There was someone painfully absent from my son’s graduation. His father. We had divorced ten years earlier when my ex decided alcohol was more important to him than our family. I had begged him for two years to get help but after he had wrecked a second vehicle (thankfully no one was hurt in either drunk driving incident), I knew I could not take it anymore. So I packed up and left with my son and daughter.
The kids missed their dad but they did not miss the arguments, the stumbling, the embarrassment of his drunken stupor when their friends stopped by. They rebuilt their lives and we began a new, more stable way of living.
Still, a year later, a late night call did change our lives once again. My ex had driven once again after drinking all night at a bar and this time there had been a fatality. He was gone. I helped the kids through that time. Although their father was an alcoholic, they did have some fond memories of him and did grieve for him a great deal.
His death changed their lives. They did not go in for alcohol at parties like some of their friends. I remember one night actually being on a date and my son calling me from a junior high dance. His best friend’s dad was picking them up but my son told me he could tell he had been drinking. The boys told him there had been a miscommunication and they were waiting for me to come because the sleepover was at our house that night.

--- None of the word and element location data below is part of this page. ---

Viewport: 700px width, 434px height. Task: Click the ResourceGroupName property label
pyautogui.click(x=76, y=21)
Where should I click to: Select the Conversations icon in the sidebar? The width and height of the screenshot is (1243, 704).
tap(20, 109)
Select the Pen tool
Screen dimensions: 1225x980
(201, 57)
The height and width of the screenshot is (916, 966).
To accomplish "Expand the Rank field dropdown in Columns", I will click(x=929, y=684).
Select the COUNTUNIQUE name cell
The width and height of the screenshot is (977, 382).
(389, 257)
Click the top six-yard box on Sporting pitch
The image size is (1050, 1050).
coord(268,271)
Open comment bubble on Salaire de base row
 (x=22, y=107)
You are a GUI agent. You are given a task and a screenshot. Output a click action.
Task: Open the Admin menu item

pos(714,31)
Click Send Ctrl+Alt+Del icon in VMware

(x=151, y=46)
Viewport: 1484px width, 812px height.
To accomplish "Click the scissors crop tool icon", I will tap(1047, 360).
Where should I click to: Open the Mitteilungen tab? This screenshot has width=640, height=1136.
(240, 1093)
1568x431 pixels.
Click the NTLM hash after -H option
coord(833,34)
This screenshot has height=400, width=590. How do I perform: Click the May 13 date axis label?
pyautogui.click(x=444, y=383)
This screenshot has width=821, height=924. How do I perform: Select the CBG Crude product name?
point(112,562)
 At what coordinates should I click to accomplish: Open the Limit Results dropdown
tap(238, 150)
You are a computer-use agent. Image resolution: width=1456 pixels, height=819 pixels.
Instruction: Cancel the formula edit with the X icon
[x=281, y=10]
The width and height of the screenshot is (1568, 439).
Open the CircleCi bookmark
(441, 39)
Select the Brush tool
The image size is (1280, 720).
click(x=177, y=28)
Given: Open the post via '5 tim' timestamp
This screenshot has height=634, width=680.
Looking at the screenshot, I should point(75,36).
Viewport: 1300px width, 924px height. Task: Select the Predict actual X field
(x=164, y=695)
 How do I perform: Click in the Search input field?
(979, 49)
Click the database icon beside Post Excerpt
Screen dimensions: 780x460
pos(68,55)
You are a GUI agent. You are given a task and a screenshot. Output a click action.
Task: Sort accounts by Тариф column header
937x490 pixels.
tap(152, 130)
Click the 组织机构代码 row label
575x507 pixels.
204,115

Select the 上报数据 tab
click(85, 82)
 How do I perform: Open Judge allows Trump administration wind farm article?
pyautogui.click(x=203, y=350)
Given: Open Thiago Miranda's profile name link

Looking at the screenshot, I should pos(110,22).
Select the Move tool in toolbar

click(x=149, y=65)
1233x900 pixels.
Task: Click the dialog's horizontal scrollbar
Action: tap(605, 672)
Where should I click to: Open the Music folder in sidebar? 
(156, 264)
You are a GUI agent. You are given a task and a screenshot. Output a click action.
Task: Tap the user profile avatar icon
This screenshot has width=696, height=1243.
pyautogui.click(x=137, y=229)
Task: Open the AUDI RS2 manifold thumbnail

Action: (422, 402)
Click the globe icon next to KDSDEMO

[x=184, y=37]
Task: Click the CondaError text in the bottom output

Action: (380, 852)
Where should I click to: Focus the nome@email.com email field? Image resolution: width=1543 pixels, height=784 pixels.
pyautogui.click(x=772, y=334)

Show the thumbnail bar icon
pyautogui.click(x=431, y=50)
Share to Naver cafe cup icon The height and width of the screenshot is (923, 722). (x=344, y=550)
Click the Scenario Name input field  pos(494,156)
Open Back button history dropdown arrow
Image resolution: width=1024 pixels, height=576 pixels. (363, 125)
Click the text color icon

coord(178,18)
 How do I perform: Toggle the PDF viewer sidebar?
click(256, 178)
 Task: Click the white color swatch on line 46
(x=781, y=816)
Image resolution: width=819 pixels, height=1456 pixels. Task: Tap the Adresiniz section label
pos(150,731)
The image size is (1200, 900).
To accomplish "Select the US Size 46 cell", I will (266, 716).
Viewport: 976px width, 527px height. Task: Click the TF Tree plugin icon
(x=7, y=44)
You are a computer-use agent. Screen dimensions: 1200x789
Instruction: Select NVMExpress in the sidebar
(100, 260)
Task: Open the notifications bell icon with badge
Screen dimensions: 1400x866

I left a rather grumpy date to drive to the school and pick the boys up, thankful that my son had developed a radar and kept his wits about him when facing such a situation.
My son was about to begin a career as a counselor for a drug treatment center. When the supervisor found out our family history, he was quite supportive and welcomed my son to the team. He believed (as do I) that my son could help alcoholics and family members alike by showing what alcohol addiction can do to not only the person consuming the alcohol, but the family as well.
I know my ex would be proud of our children and what they have accomplished if he were here today. The ones he left behind were changed forever by his choices and his addiction, as well as by his death. I whispered in my mind “We did good, didn’t we?” to him. Somehow, somewhere, I think he is nodding in agreement.